Post-surgical Rehabilitation following Fasciotomies for Bilateral CECS in a Special Forces Soldier: A Case Report

Research Paper Title

Post-surgical Rehabilitation following Fasciotomies for Bilateral Chronic Exertional Compartment Syndrome in a Special Forces Soldier: A Case Report.

Background

The aetiology of Chronic Exertional Compartment Syndrome (CECS) is still unclear. The most commonly accepted theory suggests that it is a transient but debilitating process where there is an abnormally increased intracompartmental pressure during exercise/exertion due to non-compliant expansion of the osteofascial tissues. This most commonly occurs in the lower leg. Surgical intervention is often performed for symptom relief. However, there has been limited scientifically-based publication on post-surgical rehabilitation, especially with regard to return to function in the military population.
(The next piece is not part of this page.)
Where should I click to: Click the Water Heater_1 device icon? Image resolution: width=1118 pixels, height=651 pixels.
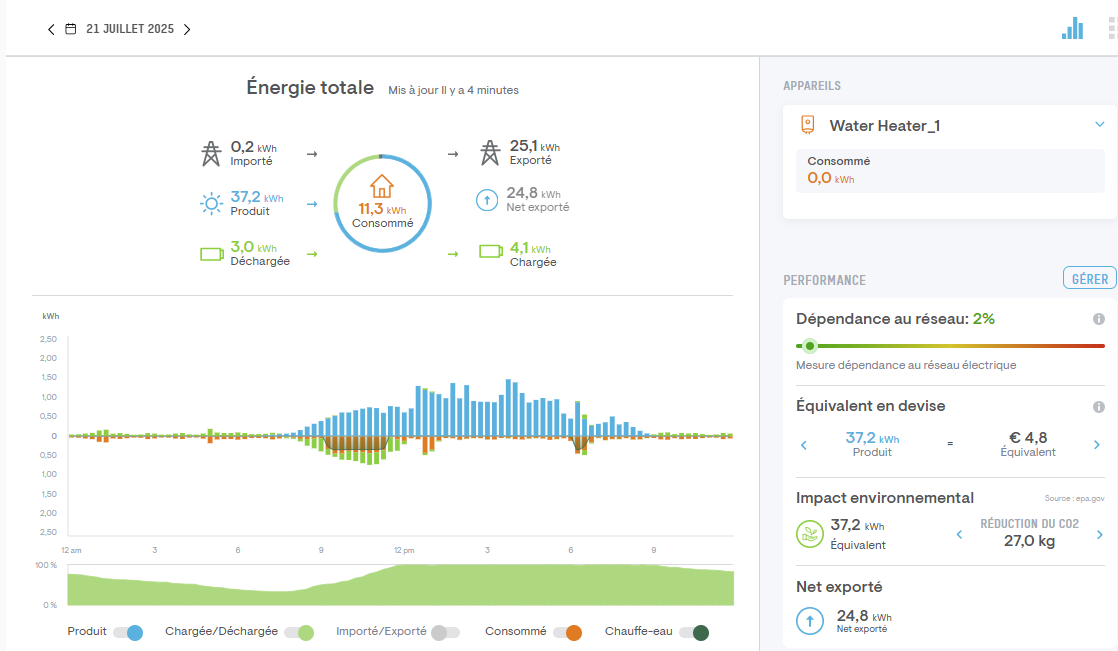pyautogui.click(x=808, y=125)
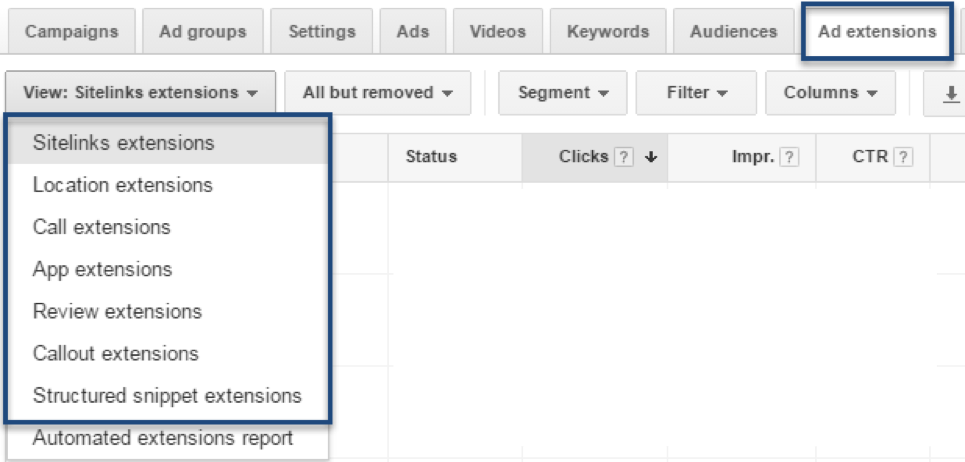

The purpose of this case report is to demonstrate the utilisation of a recommended post-operative protocol in a Special Forces Soldier.

Case Description

The subject presented as a 25-year-old US Army Special Forces Soldier, who failed 8 weeks of conservative management for the diagnosis of CECS and subsequently underwent bilateral lower leg fasciotomies of the anterior and lateral compartments.

Outcomes

Following recommended protocol guidelines he was progressed rapidly and within three months deployed without restriction or complications in a demanding combat zone.

Discussion

This case report illustrates that following clearly defined, scientifically-based rehabilitation guidelines helped in addressing all of the involved structures and musculoskeletal dysfunctions that presented following the surgical intervention for CECS in a unique subject.

Level of Evidence

Five

Reference

Flautt, W. & Miller, J. (2013) Post-surgical Rehabilitation following Fasciotomies for Bilateral Chronic Exertional Compartment Syndrome in a Special Forces Soldier: A Case Report. International Journal of Sports Physical Therapy. 8(5), pp.701-715.